If creation is all the same and morality an outdated concept, what do we say about religion? The whole discussion is religious, of course. What we say about our origins, our nature and our behavior certainly implies a religious system. And yet, some religions say the forbidden thing by claiming a distinctive trait. Those voices must be silenced if the myth of sameness is to prevail.
Thus, when conservative provocateur Ann Coulter stated that the world would be a better place if all people converted to Christianity, the priests of blandness flew around the chicken coup squawking in terror. Her comments were anti-Semitic, they were exclusivist, they were intolerant. Who is she to state an opinion about religion anyway?

Southern Seminary’s Albert Mohler has better theological credentials and is consistently more thoughtful in his statements than Miss Coulter. When he, speaking on Larry King Live, referred to the Roman Catholic Church as teaching “false doctrine” recently, his training and temperate expression got him no slack from the religious or anti-religious.

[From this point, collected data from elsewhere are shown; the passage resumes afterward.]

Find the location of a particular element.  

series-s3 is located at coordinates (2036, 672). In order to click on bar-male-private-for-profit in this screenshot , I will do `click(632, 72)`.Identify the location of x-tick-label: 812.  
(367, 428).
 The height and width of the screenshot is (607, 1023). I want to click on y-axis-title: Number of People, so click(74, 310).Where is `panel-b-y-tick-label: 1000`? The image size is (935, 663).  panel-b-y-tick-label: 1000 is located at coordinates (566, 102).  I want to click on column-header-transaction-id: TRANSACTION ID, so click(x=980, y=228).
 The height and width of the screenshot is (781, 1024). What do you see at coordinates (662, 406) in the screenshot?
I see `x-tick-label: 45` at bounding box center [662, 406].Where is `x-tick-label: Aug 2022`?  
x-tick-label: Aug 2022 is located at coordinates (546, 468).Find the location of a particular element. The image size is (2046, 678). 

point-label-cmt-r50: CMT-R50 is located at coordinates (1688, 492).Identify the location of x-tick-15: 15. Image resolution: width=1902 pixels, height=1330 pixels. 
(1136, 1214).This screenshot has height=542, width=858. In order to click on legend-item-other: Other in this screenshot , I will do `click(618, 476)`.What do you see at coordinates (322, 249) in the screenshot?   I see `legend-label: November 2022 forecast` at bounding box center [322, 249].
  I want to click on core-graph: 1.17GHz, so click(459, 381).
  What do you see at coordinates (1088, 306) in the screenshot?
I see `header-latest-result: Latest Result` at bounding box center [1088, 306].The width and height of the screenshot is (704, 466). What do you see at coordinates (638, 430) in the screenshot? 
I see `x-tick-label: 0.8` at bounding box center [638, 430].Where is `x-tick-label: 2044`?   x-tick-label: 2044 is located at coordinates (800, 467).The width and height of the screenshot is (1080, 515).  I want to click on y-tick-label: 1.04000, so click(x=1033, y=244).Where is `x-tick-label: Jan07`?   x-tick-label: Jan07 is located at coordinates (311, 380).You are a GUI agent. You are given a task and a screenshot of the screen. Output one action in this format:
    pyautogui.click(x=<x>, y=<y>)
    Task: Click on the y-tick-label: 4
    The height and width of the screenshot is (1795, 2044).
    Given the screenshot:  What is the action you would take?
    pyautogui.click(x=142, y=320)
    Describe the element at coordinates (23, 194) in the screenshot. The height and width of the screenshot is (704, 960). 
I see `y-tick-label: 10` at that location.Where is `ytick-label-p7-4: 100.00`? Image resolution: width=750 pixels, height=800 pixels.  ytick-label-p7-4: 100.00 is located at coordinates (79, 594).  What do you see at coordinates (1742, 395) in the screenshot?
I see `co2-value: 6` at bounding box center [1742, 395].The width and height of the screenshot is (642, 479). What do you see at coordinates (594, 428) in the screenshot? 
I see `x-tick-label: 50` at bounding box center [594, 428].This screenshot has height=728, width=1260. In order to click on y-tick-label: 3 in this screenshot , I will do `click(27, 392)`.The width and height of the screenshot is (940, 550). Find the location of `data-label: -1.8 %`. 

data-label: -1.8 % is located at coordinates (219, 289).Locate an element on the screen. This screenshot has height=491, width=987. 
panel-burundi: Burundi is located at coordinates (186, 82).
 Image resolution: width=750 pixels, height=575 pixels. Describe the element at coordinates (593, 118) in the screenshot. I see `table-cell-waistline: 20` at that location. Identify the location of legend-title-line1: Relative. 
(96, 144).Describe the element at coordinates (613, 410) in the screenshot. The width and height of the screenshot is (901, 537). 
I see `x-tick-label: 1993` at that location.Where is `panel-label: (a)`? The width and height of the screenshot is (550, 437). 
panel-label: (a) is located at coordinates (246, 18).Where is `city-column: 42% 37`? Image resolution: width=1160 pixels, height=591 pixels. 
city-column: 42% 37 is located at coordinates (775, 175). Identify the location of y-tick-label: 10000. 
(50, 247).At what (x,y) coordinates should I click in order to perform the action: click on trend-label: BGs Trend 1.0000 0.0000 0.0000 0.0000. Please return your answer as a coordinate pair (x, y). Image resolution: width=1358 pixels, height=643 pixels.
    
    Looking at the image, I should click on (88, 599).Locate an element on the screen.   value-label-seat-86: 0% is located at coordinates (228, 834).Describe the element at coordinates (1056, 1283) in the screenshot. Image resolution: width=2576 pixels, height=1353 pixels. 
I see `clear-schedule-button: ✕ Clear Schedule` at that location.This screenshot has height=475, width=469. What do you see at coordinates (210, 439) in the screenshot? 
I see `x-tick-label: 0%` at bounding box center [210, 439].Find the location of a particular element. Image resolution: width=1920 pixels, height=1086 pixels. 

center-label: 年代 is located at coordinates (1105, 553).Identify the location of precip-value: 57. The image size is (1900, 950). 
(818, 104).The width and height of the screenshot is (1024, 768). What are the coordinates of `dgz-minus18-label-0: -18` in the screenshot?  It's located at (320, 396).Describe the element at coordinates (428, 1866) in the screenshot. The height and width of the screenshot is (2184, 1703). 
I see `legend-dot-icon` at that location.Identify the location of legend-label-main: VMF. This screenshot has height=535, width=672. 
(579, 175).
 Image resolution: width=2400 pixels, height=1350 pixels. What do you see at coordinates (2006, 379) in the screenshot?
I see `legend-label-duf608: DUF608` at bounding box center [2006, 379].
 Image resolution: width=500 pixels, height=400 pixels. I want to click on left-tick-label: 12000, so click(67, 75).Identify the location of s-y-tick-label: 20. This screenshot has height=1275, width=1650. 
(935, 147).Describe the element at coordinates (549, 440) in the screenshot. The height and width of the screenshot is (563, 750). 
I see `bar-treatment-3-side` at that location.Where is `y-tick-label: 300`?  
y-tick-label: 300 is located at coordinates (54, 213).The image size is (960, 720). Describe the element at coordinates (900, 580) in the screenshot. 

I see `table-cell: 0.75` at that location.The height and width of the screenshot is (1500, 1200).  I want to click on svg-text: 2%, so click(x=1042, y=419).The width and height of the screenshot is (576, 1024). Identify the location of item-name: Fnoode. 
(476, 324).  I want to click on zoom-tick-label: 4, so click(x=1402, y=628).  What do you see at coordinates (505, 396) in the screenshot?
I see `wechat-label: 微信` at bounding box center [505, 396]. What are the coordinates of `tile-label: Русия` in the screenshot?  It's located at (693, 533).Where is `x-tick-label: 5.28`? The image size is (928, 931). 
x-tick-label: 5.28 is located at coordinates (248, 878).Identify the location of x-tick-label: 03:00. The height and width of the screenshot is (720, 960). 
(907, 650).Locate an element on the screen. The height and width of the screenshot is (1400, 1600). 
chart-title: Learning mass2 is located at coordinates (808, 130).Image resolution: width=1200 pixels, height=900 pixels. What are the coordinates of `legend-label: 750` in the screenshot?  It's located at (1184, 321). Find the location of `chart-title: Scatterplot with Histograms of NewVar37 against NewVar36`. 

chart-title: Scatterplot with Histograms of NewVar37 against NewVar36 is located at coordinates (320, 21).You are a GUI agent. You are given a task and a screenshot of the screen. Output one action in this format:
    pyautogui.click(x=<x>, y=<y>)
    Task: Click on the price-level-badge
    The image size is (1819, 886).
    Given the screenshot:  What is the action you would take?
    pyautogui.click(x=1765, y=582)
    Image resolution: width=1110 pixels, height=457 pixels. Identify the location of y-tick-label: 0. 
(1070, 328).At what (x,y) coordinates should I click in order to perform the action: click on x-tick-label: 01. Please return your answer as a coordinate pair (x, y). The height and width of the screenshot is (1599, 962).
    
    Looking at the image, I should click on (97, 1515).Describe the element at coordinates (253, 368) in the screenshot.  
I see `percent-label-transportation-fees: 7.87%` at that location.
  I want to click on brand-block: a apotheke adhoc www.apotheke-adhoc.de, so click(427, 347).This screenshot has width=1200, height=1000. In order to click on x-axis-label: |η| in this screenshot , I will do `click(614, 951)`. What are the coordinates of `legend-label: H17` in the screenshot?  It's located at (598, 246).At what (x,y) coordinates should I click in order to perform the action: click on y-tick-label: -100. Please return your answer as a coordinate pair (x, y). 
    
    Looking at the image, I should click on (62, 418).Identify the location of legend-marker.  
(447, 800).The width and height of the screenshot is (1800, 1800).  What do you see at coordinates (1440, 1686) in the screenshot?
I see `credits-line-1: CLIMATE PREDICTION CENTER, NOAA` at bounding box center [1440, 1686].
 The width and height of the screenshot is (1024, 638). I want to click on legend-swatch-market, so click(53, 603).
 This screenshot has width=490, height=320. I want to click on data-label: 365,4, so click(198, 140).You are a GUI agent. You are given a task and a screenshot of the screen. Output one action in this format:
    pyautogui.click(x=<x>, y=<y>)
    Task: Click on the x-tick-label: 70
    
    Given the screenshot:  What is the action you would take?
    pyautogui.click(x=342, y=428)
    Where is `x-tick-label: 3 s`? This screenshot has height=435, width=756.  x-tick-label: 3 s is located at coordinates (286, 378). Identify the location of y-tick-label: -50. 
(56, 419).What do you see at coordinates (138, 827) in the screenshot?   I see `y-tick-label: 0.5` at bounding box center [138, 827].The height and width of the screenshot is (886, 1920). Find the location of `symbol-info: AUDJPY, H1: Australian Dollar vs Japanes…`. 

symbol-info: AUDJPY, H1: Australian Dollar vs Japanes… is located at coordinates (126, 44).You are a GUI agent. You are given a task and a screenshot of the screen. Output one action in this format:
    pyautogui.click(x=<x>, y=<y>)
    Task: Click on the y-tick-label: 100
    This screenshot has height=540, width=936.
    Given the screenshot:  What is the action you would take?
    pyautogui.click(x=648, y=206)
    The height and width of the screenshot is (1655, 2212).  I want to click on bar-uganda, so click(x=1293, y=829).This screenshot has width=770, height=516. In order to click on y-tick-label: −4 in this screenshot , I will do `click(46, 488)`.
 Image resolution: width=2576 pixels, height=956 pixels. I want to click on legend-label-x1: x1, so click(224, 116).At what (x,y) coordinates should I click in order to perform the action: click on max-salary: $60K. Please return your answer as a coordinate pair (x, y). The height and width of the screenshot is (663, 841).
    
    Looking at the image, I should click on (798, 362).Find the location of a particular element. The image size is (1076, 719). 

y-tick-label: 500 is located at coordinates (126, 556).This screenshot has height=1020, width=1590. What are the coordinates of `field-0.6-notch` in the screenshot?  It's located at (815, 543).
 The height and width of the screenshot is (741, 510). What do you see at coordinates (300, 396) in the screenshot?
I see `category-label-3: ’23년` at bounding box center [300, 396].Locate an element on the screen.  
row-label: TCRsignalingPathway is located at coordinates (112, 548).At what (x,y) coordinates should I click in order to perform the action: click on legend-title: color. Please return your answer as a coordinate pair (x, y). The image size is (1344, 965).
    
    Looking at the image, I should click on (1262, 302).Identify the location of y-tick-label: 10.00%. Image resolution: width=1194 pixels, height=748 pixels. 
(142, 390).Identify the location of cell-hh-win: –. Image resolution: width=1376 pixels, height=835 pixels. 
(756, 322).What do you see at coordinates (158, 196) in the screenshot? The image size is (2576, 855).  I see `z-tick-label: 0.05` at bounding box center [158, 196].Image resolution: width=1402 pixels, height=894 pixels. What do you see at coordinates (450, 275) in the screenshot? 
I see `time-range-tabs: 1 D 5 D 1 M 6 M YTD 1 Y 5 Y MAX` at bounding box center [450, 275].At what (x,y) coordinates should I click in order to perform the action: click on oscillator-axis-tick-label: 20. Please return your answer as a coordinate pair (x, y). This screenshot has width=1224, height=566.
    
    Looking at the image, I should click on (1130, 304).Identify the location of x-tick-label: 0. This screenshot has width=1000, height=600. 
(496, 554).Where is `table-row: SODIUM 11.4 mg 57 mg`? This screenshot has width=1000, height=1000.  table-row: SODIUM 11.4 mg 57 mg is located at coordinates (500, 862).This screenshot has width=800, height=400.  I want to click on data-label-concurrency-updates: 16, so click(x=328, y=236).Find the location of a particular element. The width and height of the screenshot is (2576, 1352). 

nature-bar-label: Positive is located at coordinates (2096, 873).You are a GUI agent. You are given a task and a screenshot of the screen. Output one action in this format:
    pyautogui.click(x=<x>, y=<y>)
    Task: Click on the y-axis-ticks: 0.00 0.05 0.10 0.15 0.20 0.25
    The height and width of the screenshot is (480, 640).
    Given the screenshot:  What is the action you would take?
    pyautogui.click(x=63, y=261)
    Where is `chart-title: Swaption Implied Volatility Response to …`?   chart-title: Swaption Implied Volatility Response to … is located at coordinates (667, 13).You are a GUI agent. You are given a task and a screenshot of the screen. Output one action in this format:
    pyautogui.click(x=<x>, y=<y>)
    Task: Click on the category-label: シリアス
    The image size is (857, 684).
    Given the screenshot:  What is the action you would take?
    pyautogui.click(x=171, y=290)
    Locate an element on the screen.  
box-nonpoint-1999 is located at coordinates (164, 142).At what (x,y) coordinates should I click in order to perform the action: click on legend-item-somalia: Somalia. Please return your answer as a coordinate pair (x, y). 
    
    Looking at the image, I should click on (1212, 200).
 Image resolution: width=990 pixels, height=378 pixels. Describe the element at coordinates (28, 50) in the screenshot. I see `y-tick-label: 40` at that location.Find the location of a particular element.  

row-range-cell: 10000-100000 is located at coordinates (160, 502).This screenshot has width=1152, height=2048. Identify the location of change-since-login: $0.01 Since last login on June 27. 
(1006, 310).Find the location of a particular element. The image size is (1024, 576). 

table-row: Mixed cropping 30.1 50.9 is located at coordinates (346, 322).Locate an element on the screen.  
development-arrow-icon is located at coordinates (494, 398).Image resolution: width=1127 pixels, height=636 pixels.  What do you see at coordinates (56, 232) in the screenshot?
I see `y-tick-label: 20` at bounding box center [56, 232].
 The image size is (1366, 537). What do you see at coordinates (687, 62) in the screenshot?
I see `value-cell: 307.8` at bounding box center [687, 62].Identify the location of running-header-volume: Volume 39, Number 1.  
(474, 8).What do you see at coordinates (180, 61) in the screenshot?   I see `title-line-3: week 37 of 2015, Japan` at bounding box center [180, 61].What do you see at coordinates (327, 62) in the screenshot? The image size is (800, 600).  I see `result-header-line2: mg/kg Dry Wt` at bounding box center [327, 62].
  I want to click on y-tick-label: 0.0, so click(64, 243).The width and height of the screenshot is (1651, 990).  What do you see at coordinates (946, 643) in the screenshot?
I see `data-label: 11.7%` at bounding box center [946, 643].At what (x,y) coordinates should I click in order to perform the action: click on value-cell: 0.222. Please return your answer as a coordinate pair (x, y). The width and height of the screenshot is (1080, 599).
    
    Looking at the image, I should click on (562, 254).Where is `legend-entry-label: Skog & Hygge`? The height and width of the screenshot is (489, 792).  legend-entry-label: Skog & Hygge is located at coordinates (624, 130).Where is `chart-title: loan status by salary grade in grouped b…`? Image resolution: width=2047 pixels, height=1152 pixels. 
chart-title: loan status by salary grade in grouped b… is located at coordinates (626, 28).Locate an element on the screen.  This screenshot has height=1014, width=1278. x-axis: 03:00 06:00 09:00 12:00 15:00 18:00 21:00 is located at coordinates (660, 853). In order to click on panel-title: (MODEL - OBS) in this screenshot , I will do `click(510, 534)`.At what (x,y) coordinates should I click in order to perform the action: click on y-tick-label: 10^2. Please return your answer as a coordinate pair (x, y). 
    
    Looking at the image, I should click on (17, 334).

In context, Dr. Mohler was responding to the Catholic Congregation for the Doctrine of the Faith statement that a church which has a claim to apostolic authority (the Catholic and Orthodox churches) is the only true church. It’s an open secret, though surprising to some highly trained observers, that Al Mohler is a Baptist because he doesn’t believe the Catholic Church to be in the New Testament pattern for church. I suppose the cardinals who drafted this document are Catholic, and not Baptist, for similarly convictional reasons.

So when SBC President Frank Page recounted sharing the gospel with presidential candidate Rudy Guiliani the same people hopped around the room decrying the arrogance of supposing that a Roman Catholic, any Roman Catholic, would need to accept Jesus as Savior. One Protestant Sadducee compared Dr. Page’s shameful behavior with the anti-Catholic panic that arose before John Kennedy was elected president of the U.S. After all, aren’t we all the same?